Я достал спиннинг, коробку с блеснами, поводками и, устроившись поближе к огню, стал перебирать снасть. Павел Назарович повесил на огонь чайник и сучил дратву для починки обуви. Остальные спали.
Старик был чем-то озабочен. Его настроение выдавали сдвинутые седеющие брови и молчаливая сосредоточенность.

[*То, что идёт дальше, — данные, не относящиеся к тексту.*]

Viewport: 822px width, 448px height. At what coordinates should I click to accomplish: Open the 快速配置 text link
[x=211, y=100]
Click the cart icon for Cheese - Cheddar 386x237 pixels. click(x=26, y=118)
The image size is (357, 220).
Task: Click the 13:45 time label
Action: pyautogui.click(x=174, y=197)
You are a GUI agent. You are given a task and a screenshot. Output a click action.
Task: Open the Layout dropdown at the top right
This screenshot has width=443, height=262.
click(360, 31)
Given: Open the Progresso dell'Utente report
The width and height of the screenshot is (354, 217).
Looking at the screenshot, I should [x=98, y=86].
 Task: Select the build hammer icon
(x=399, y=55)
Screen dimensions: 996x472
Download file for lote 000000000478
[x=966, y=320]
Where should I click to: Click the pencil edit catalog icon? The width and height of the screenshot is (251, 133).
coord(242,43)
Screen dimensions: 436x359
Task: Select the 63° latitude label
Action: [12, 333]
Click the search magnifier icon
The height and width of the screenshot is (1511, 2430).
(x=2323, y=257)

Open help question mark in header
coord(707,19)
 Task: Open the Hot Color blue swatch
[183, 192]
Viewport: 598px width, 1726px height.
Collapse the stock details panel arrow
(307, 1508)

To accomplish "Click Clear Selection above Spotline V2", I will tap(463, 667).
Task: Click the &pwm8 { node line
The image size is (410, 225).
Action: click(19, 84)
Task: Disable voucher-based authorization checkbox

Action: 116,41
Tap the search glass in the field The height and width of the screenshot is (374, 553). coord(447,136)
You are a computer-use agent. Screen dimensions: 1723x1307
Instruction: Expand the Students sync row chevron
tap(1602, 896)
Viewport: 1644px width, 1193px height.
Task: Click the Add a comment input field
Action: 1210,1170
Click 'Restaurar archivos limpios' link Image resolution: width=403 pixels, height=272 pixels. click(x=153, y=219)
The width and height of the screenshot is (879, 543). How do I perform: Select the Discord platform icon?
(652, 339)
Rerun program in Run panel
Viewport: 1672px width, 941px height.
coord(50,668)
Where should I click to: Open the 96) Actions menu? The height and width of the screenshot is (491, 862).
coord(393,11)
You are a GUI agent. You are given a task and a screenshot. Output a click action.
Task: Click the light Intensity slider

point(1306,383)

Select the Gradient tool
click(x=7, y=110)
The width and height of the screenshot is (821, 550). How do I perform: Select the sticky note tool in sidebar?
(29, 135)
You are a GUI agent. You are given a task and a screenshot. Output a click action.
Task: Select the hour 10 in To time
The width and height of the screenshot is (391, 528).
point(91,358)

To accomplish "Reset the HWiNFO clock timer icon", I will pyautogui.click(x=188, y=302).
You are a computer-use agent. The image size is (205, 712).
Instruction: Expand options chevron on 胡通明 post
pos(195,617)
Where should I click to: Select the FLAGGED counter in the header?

-- Нездоровится, что ли, Павел Назарович?
Он будто ждал моего вопроса, отложил в сторону ичиг с дратвой, шилом и стал, не торопясь, набивать трубку табаком.
-- Не спится вот. Все о Цеппелине думаю.
-- О каком Цеппелине?
-- Да о жеребце. Заездят его, eй-богу, заездят! И скажи пожалуйста, что это за дети нынче? Ведь и мы маленькие были, не без шалостей росли, а теперь, истинно, сорванцы пошли, всюду нос свой суют...
Старик положил уголек на табак и начал раздувать его.
-- Вырастил я в колхозе жеребца -- картинку, -- продолжал он, раскуривая трубку. -- Все в нем в меру: ноги, уши, грива, а глаза -- огонь. На Всесоюзную выставку мы его готовили. Вот и боюсь, не наказал как следует деду Степану, чтобы следил за ним, не допускал сорванцов. Жеребец покладистый -- могут испортить.
-- Стоит ли, Павел Назарович, думать об этом? Ведь жеребец на глазах у всех -- не допустят, -- успокаивал я его.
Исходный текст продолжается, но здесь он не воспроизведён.